COMMENTARY: Laura & Emma (2018)
The following are thoughts and reactions I had while reading Laura & Emma (2018) by Kate Greathead. They do not reflect my overall post-reading opinion of the work. For self-study purposes, there may also be extensive summaries of the plot in these notes. In short…
⚠️ MAJOR SPOILER ALERTS AHEAD ⚠️
- 1980 - No thoughts so far. Woman in 1980s doesn’t like sex, doesn’t want kids, sees a psychoanalyst. So I guess asexual or aromantic before that was labeled?
- 1981/pg. 22 - ok. She’s 32, has a job she doesn’t need because trust fund, and was super close to her brother who is five years younger, as she practically raised him, but post boarding school, where he was sent to be toughened up, grew distant and apart. Good foreshadowing for the single-mother-daughter relationship that’s the premise of the book perhaps.
- 1981/pg. 34 - is she going to miss her abortion because of a trapped sparrow??? I don’t know if this is hyper-literary or realistic. It’s definitely a story. Oops missed my abortion and decided to have a child because a sparrow flew into my apartment and I spent an hour trying to catch to.
- 1981/pg. 35 - holy shit. She did change her mind because of the sparrow. The line from the page before was all it took: “the skin-touch memory of its weightless warmth, the swollen curve of its downy breast, the delicate tremble of its beleaguered heartbeat as she’d carried it to the window.”
- 1982/pg. 49 - “Does anyone know the fastest route to Staten Island?” He asked the group. They all shook their heads; no one had ever been there.” That is the most rich white elitist Manhattenite thing ever. Hilarious.
- 1984/pg. 66 - that was a very cute father-daughter moment when Bibs stormed out after the Stephanie critique.
- 1985/pg. 73 - yeah, ok. Rich people. She doesn’t even need this job and she pulls this off.
- 1986/pg. 86 - right. It’s the eighties. You had to go places and pick stuff up and people couldn’t just email you PDFs. I was five in 1986. The amount of places my parents drove me because I couldn’t just be left home is mind-boggling now in retrospect.
- 1987/pg. 100 - she gets paid full time for part time work and she gets a paid vacation during wedding season so nobody can book it… AND again, this is a job she doesn’t need to do????!!!! Fuck off rich people. You can fuck right off.

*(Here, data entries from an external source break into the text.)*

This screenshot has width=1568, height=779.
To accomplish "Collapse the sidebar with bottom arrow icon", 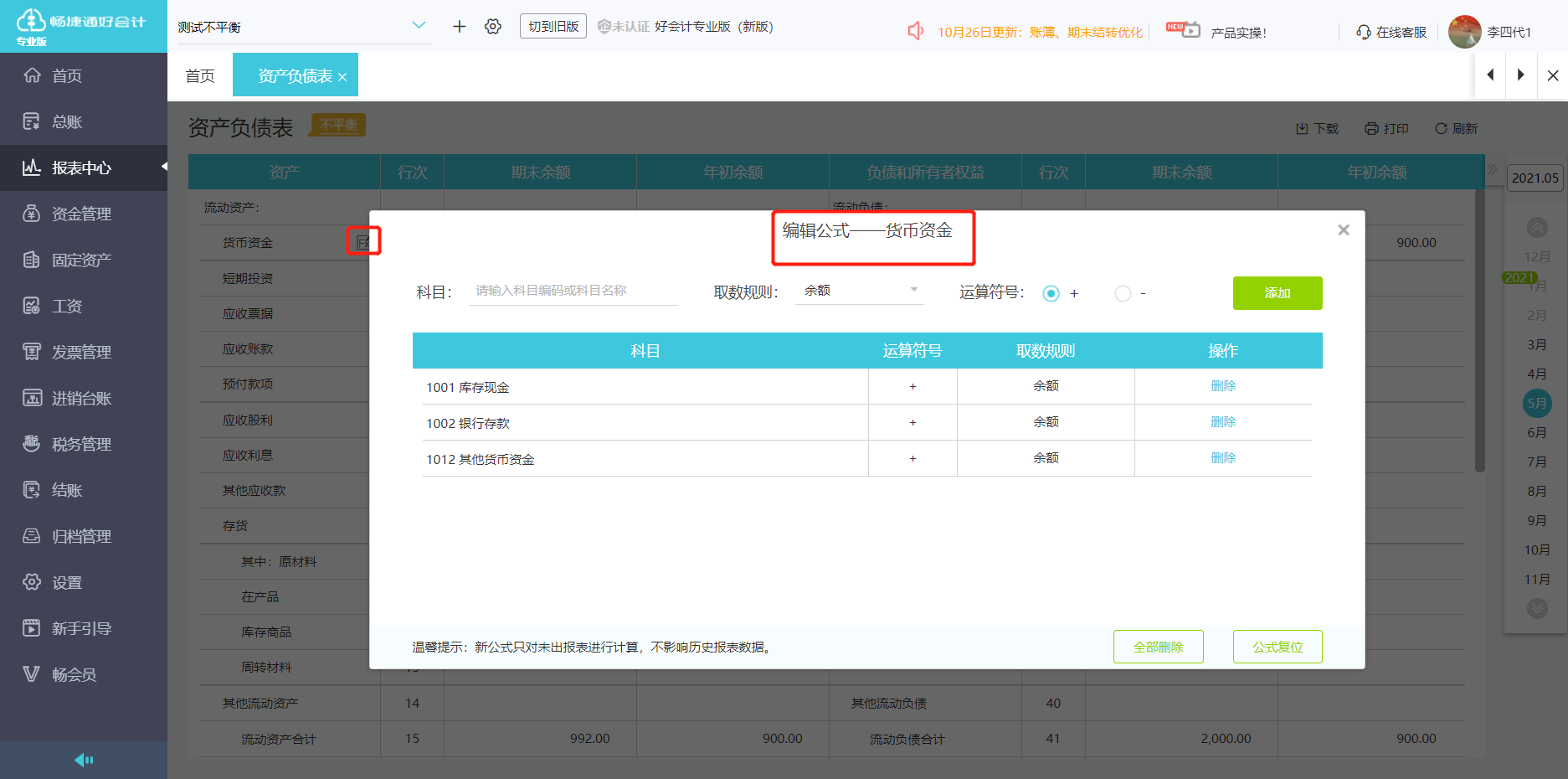I will point(84,760).
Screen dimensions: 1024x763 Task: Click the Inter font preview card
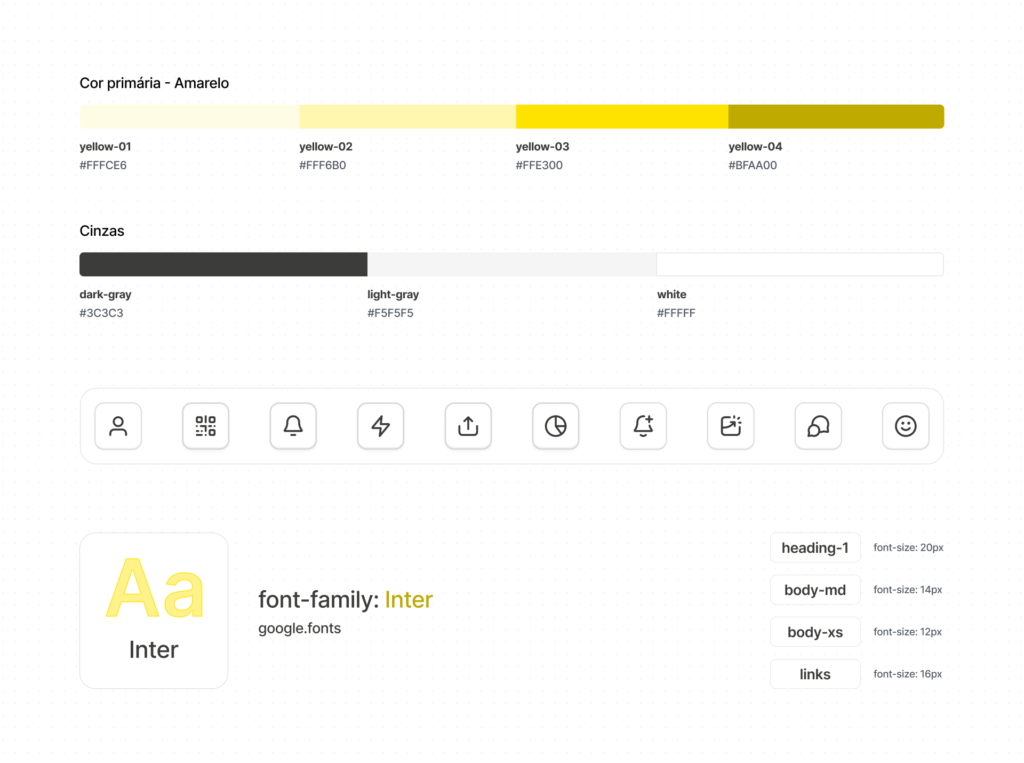[x=154, y=610]
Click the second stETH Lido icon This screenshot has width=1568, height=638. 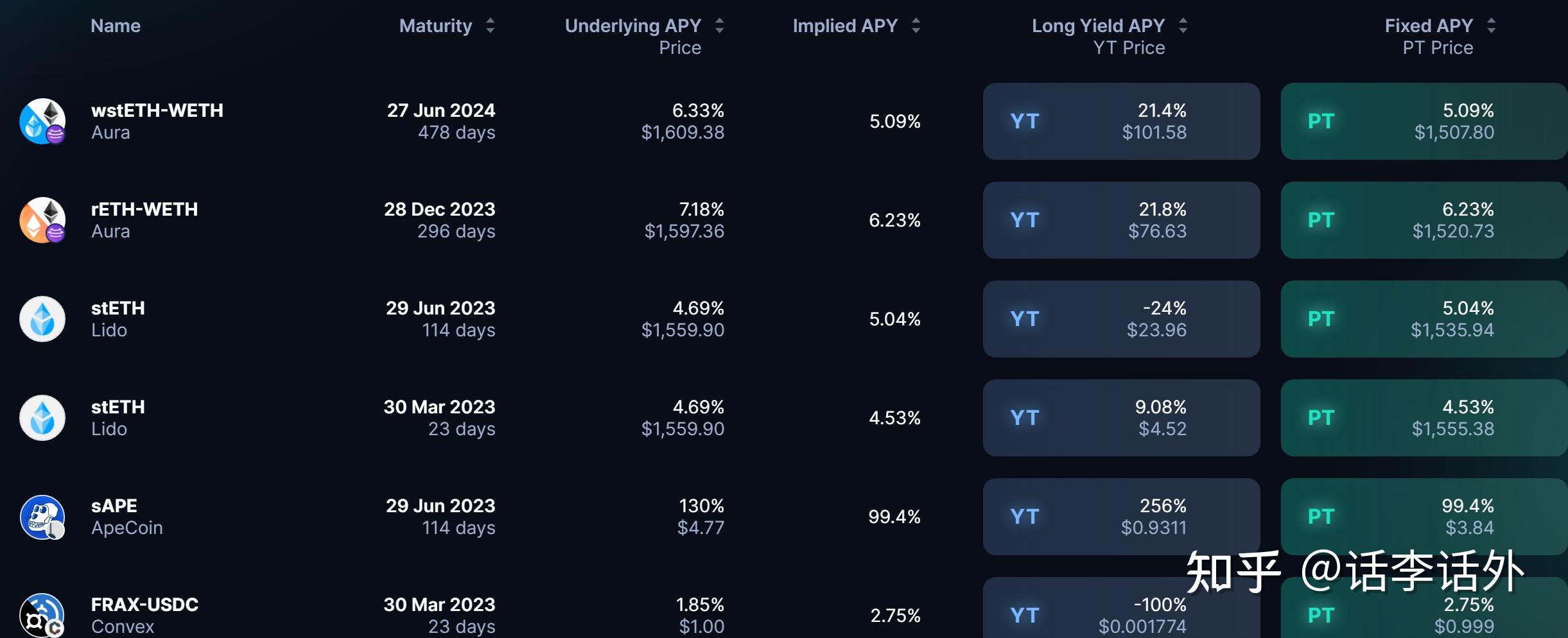[42, 417]
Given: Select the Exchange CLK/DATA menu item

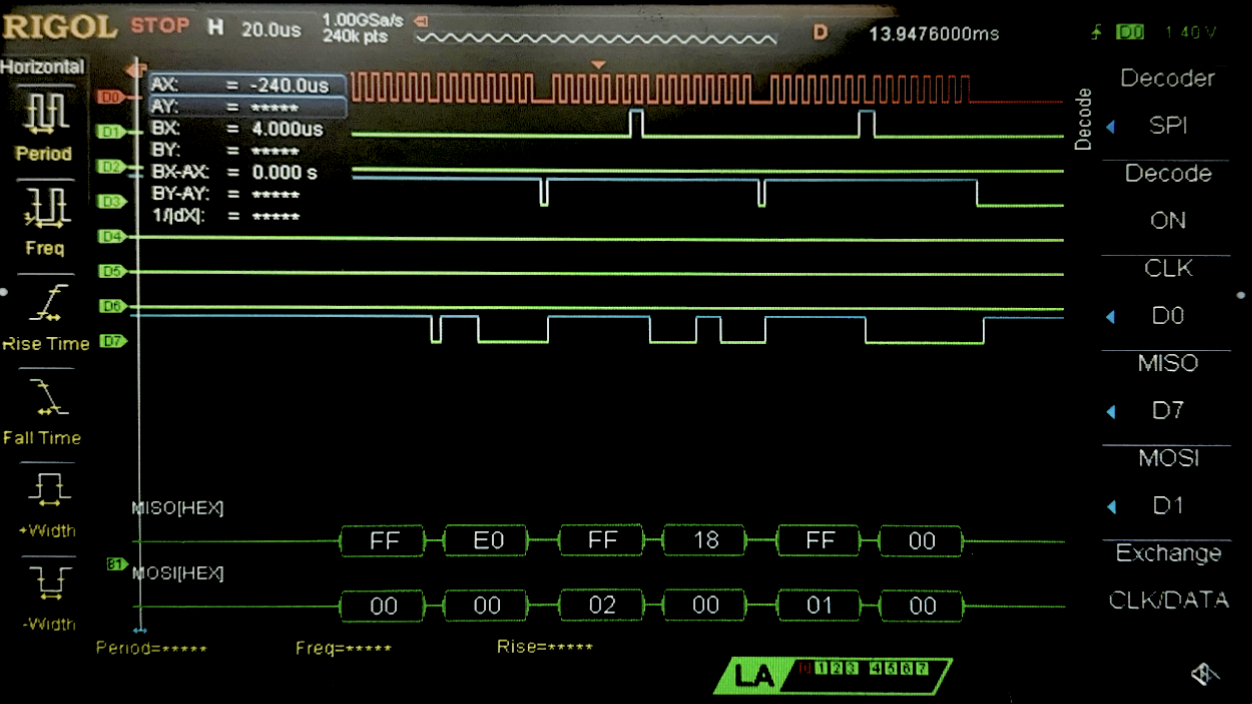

- 1988/pg. 150 - ok… I seriously thought that this would pick up to have a bit more plot or some sort of arc… but it’s literally a series of anecdotes strung together. Some memorable, some not. With Rich and Pretty (2016), the middle was the bachelorette party, which led to the wedding and the time jump. This… it’s just a string of anecdotes there’s no rising nor falling tension. So I don’t know. I’m thinking about A Gentleman in Moscow (2016), which is technically another “quiet novel” too… and there were moments of rising and falling tension there. Each chapter or scene had a goal and conflict/obstacles to overcome. It was just an “interesting anecdote”. So this novel isn’t working for me.
- 1988/ pg. 156 - summary of this book: men are mean to this short, pretty single mother but you don’t feel sorry for her because she’s filthy rich and has a lot of white privileges.

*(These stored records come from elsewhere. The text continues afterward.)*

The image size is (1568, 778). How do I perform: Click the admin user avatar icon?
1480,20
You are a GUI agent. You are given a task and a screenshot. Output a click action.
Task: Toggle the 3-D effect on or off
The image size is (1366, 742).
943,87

- 1988/pg. 171 - is it because they found out Dr. Brown is gay? Is that why he’s second fiddle now? Everyone in this book just pisses me off. The republicans, the rich people, Laura for being so dense and naive and airheaded.

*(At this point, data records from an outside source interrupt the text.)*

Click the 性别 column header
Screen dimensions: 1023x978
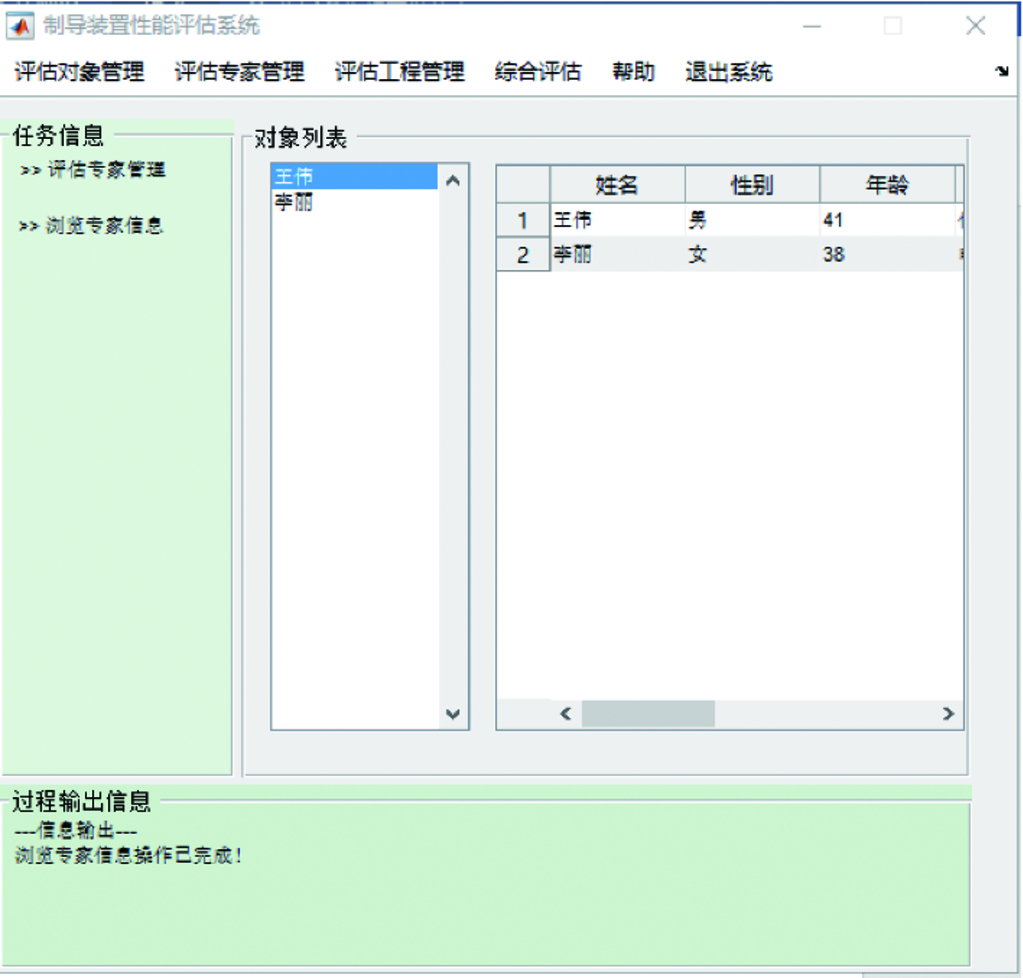tap(752, 185)
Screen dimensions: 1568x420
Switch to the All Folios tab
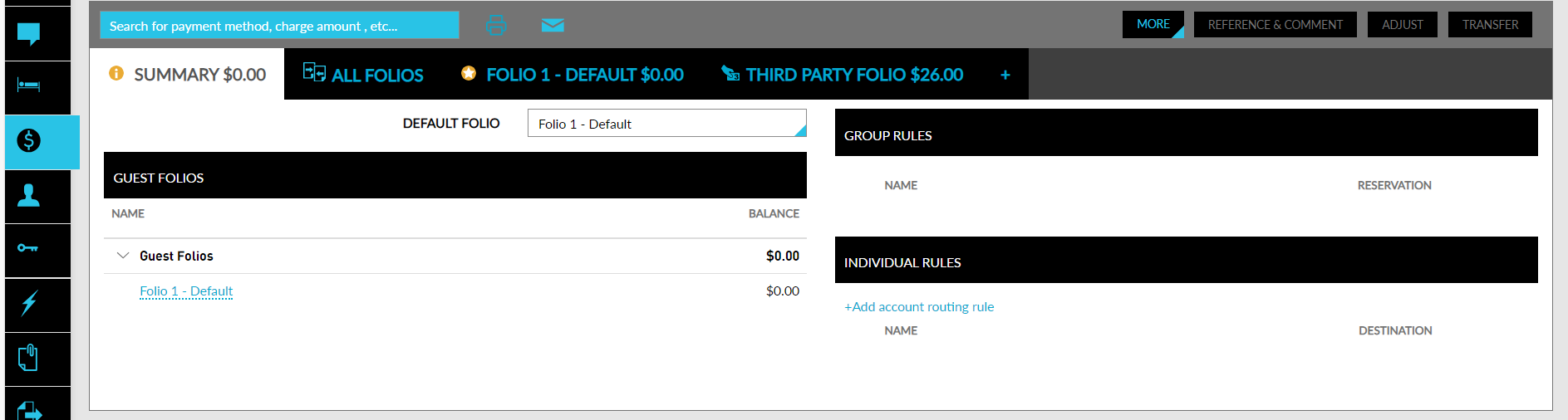(364, 75)
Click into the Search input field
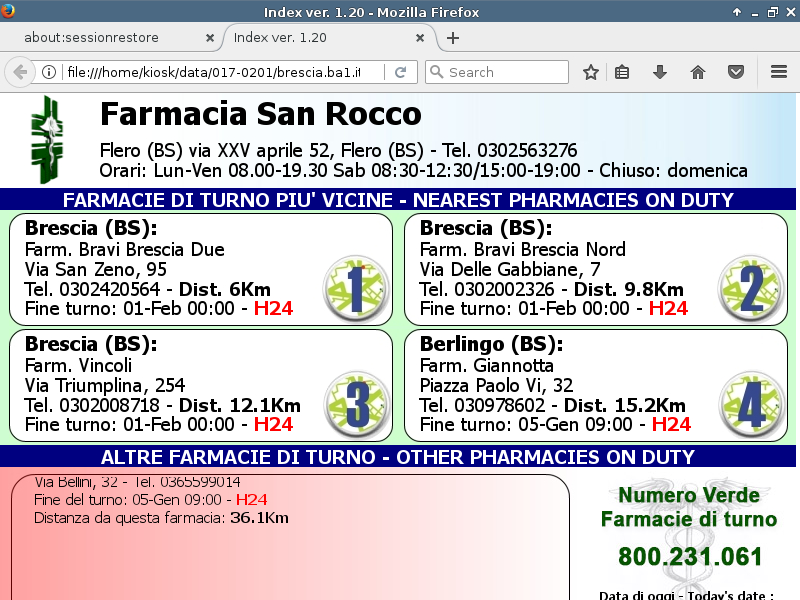Screen dimensions: 800x600 (x=505, y=72)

- 1988/pg. 183 - you know what this book is like, it’s like those twee reader digest anecdotes from the 80s or that boring Canadian author we all go gaga over. What’s his name? Stuart McLean or something with his Norman Rockwell stories that go nowhere and remind you of a time that never actually existed? Everything is pleasant and unearned? Is that what’s bothering me? That Laura’s life is unearned? She’s rich and boring and everything was handed to her and I had to be clever and witty to get where I’m at because I grew up poor? I dunno. Literature is about getting into other people’s heads especially those you don’t necessarily agree or identify with, but this woman is not winning any sympathy at all nor is she fascinating. At least with Humbert Humbert, you’re constantly repulsed by his
pedophiliahebephilia if we’re nitpicking. - 1990/pg. 198 - wtf did I just read?! That was extremely disturbing.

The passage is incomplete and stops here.